Richard Laager wrote:


Their certificates could easily have been swapped out by
a MITM attack.


Whoa, you're pushing my buttons!  Curiosity strikes,
have you any *empirical* evidence of this?

I hold out hope that we'll see MITMs reach reality in
HTTP systems before their decade is out, but others
have given up.  It's 2004, 10 years almost since SSL
was mooted, and we are yet to see an empirical case
made against the humble MITM.


Now, if you have a trusted out-of-band channel where
you obtained the certificate or its fingerprint, then add the
certificate to your browser's trusted store. Otherwise, exercising
trust in the certificate is pointless because you're not sure of its
origin. As I said before, in this scenario, HTTPS is effectively
reduced in security to HTTP.


That's a stretch.  It is based on logical possibilities,
not real life risks.  For an example, look at SSH, which
happily secures a squillion sysadmin connections without
any 3rd party certs.

My prediction - SSH will take over SSL in the next 10
years, and so will opportunistic encryption.

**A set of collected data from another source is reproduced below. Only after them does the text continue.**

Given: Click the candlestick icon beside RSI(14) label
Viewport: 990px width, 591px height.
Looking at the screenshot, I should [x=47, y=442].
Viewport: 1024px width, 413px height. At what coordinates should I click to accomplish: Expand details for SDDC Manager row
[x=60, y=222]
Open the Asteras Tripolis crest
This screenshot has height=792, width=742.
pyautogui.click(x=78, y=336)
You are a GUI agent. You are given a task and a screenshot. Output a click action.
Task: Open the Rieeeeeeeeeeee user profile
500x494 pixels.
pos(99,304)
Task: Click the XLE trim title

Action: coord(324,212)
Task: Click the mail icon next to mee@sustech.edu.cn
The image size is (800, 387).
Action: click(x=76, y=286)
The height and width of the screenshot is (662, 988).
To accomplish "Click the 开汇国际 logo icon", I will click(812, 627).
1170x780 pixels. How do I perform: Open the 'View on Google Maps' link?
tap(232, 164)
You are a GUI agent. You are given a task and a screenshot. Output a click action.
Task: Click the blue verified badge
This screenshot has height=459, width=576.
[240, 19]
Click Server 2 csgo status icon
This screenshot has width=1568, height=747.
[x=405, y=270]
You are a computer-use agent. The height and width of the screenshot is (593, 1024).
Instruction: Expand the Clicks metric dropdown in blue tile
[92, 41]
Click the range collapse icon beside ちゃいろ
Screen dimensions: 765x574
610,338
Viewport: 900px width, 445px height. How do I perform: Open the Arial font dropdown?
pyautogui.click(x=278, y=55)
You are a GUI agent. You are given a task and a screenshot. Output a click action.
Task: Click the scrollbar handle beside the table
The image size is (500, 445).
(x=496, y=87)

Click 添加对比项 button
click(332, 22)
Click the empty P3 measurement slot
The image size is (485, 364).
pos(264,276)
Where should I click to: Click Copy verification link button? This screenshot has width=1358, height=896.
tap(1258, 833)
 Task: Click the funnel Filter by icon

The trust in a normal HTTPS situation flows like this:
User -> Computer Vendor -> OS Vendor -> Bundled Browser (optionally
- -> signed browser upgrades from [Alternate] Browser Vendor) -> Root
CAs (optionally -> intermediate CAs) -> Site Operator & Site
Certificate -> HTTPS Session


The trust in a normal HTTPS-enabled scenario seems to
lose thusly:  scammer sends spoof email claiming things
of great import -> user clicks on recommended site ->
user sees standard site -> user enters details -> scammer
scores details -> and raids account.

Maybe it's just the fact that I lurk in places where trust
is *necessary* as there be hard money but there be no Reg
Alphabet Soup (I speak here of digital gold currencies).
There, it's pretty much the case that the Certificate stuff
is ... so far from the issue of security and trust that some
DGCs don't even use them to protect their (hard) multi-kilo-
gram transactions.


Stop making excuses. Commercial certification authorities and the
X.509 hierarchical structure make it easy for the non-technical
masses to use HTTPS.


ADH would work just as well, and at no cost.  Economically,
it's a slam dunk.  There is approximately zero risk of an
MITM, so one should spend approximately zero dollars, or
grams, to defend against.  Self-signed certs would also
work well, and are also compatible with the current
architecture.


Due to capitalism, the CAs make money providing their service.


That would be a .... very interesting thread!



This thread is off-topic so I will refrain from any further response.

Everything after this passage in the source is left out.